She was a true paradox. One minute clever and creative, the next enraged and irrational.  She was impossible to predict and easy to trigger. The moments when she laughed and dragged boxes of construction paper and lace doilies out to make Valentine’s cards for the entire neighborhood were golden and so thrilling that every kid on our street would tell me how lucky I was to have the mother I did.   She loved passionately and could make any day a party.  She played music, did a mean jitterbug and had a wildly romantic relationship with the handsome man who was my father. All of those things provided The Good that pushed against…The Other.  The Other was her dark side; those terrifying moments of fury followed by weeping or cold silence.  Rages that shook the house and scattered us all like terrified animals.  As a child, I would literally tremble at the sound of her stomping down the stairs to mete out some punishment for failings I could never seem to avoid. She was physical and vocal and unrelenting and when the controls snapped and life got the best of her, we all suffered.  And life got the best of her too often.  She had a good heart, she tried; I believe she sincerely tried, but she was undeniably overwhelmed.

So I stayed away and kept her away…she and my father didn’t even meet my husband until a year or so after we eloped and I had already given birth to our son. They were that distant and I was that intractable. But life is a surprising thing and it changes you.  You grow older and live longer and you begin see how difficult it can be when expectations are not met or you feel the sharp, twisting pang of disappointment and heartache.  You look around and realize that not all dreams come true and the promise of what life has to offer is not necessarily within reach. Life humbles and sometimes softens you. And as you experience more, you begin to accrue compassion for the stories in life you might not have previously understood or empathized with and that alters and expands your view.  It wasn’t until I got married and had my own child that I began to see my mother outside the childhood box I’d kept her in for most of my life. When I attached to my own child I began to have some inkling of what she went through, many times over, in her own role as a mother. When my marriage met challenges or I felt distanced by a distracted husband, I began to realize that some of what she suffered was the result of her own husband’s penchant for distancing. Basically, I began to see the human behind The Mother.  And I began to have empathy.

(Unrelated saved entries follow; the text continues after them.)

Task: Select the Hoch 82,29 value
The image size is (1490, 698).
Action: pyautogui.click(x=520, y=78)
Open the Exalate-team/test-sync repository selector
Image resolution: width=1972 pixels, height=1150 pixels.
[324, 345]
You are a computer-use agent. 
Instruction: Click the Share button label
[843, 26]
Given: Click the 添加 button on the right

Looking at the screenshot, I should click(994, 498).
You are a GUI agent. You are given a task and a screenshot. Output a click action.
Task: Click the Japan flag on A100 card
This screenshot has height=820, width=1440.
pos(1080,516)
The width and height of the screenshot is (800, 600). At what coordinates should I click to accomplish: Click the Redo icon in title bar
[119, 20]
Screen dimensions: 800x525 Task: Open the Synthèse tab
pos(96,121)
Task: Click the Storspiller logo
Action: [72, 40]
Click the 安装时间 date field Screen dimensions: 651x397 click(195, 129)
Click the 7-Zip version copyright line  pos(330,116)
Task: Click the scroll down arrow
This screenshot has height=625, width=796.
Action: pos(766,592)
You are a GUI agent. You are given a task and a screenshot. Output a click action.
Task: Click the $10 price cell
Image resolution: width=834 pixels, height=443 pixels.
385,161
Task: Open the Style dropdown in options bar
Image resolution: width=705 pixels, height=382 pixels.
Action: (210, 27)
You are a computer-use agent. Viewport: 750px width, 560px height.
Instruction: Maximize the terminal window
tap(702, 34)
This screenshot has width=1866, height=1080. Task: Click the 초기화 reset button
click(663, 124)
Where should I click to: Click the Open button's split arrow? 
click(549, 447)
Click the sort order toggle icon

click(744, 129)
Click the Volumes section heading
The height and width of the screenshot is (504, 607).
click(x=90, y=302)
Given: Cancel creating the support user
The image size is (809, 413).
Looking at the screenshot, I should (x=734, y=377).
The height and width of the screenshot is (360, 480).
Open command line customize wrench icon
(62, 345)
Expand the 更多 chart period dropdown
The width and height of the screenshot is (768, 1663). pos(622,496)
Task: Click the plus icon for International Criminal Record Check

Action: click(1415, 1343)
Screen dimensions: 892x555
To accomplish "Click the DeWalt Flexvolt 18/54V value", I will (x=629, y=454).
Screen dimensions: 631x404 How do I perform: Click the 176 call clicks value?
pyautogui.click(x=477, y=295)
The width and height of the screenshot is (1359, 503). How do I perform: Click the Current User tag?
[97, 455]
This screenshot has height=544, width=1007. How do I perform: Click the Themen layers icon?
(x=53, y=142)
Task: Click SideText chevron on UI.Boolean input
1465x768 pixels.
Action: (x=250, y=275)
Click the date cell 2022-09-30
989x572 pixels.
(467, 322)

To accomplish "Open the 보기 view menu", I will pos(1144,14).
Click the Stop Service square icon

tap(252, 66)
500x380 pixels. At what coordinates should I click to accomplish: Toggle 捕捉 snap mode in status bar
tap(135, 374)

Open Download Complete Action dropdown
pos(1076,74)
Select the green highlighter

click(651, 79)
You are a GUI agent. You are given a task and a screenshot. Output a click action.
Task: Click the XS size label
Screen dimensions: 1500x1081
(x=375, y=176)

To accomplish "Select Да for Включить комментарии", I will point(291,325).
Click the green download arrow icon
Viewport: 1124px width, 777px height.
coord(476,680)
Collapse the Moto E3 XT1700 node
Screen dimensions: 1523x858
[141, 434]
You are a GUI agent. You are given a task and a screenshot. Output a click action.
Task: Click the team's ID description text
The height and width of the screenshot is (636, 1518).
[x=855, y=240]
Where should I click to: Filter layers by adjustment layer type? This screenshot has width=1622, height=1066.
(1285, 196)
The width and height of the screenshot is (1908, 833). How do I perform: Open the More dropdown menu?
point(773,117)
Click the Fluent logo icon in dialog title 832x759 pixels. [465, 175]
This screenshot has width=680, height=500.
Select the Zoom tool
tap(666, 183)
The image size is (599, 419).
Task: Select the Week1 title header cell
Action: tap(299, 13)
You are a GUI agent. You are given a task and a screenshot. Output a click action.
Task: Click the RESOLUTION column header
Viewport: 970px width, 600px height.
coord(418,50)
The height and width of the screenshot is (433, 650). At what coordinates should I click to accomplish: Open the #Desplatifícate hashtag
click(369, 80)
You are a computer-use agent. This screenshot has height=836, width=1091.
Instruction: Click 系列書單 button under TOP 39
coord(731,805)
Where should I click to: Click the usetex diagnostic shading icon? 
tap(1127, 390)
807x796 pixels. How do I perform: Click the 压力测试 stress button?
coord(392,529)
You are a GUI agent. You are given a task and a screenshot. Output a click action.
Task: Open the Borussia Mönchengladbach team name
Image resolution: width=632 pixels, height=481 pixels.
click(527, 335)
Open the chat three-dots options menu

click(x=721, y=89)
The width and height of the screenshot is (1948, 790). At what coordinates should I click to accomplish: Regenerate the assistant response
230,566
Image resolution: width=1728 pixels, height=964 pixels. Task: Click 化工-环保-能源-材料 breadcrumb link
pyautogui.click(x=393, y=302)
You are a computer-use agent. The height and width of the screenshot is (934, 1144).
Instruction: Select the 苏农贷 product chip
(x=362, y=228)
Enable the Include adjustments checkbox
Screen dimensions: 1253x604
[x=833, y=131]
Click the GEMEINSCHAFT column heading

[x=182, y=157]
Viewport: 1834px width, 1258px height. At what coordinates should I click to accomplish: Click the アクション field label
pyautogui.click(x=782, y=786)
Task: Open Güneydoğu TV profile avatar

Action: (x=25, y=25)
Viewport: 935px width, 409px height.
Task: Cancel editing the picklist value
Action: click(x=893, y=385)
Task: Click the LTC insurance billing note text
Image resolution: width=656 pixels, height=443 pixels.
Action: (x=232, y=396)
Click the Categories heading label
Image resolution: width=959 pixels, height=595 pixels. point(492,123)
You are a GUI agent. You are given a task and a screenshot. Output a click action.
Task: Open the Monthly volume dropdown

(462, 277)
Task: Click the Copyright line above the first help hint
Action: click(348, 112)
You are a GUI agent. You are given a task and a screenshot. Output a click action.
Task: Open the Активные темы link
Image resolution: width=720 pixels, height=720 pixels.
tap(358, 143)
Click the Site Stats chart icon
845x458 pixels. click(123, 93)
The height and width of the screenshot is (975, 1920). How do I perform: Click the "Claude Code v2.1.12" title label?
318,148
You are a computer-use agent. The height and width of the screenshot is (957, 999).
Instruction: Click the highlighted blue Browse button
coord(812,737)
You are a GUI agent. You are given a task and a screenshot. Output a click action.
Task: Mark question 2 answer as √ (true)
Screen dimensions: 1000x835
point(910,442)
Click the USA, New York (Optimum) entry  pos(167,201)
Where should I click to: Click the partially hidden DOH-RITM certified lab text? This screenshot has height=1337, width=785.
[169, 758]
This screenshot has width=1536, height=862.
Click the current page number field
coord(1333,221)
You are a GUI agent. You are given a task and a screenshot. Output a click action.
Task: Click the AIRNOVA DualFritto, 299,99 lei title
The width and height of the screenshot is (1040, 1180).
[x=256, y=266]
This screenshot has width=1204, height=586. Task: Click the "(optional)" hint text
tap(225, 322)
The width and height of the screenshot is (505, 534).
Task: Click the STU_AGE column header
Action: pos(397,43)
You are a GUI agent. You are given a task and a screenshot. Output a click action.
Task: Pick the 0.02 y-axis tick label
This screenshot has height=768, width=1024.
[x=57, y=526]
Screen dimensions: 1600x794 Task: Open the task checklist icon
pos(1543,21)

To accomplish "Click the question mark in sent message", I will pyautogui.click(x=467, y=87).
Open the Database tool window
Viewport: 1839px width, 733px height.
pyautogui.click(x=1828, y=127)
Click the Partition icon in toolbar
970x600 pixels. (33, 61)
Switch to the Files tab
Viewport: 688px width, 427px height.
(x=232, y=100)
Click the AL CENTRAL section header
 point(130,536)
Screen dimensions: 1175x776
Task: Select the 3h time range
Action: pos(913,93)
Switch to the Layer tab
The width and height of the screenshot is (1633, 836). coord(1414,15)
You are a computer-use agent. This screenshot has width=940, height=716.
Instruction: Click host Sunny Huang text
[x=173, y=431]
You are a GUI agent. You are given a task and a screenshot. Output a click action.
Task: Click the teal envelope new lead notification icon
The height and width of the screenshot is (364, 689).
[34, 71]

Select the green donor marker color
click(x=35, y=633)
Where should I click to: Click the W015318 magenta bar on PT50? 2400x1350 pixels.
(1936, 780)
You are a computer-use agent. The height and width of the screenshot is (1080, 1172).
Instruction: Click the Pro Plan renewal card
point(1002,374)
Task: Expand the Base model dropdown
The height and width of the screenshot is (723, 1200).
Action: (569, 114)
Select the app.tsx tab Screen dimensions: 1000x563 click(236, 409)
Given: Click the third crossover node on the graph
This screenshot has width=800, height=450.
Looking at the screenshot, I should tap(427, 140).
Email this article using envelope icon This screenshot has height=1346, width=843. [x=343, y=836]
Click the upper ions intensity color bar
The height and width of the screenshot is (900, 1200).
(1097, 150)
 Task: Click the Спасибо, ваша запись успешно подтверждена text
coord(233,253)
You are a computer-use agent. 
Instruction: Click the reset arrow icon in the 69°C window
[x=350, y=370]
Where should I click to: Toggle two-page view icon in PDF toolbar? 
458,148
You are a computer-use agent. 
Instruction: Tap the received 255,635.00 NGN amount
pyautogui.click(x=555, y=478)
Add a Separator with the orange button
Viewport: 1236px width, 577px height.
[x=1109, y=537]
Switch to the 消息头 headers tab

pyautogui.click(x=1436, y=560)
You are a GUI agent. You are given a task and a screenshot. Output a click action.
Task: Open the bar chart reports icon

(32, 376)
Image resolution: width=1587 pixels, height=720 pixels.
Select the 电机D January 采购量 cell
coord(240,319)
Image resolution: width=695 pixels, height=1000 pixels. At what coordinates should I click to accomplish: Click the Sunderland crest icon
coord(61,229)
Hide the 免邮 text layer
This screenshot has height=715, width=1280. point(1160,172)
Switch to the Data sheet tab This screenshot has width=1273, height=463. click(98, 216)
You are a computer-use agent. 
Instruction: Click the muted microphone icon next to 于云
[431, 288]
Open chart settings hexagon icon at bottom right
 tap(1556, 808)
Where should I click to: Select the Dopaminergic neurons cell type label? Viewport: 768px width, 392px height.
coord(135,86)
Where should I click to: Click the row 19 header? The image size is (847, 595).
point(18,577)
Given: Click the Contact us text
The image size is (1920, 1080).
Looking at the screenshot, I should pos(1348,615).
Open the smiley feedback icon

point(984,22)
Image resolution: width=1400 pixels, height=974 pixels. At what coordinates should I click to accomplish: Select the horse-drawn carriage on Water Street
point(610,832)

She was a third child herself, a brother and sister preceding her. Her mother died shortly after her birth and her father abandoned all three to be raised by her mother’s extended family of a grandmother, maiden aunts and Irish uncles who loved and took good care and kept kegs flowing in the dining room. She claims it was a happy life – I’m sure some of it was – but when my father died many years after that childhood of hers, she cried about having been abandoned by all the men in her life, wondering plaintively how a father could leave his three children without a look back. Because regardless of her revisionist view of her childhood, she suffered for all of it.  She suffered for growing up without the immediacy of a mother’s love and guidance, she suffered for the raging alcoholism in her family, for the lack of intimate role models and mentors, and all this left her ill-equipped to be the wife of a loving but internalized and sometimes preoccupied man and the mother of eleven individuals who were wildly independent and self-possessed. As an adult, a mother, a wife, a survivor, I could understand what her story had been. It made me ache for her.  It made my heart open.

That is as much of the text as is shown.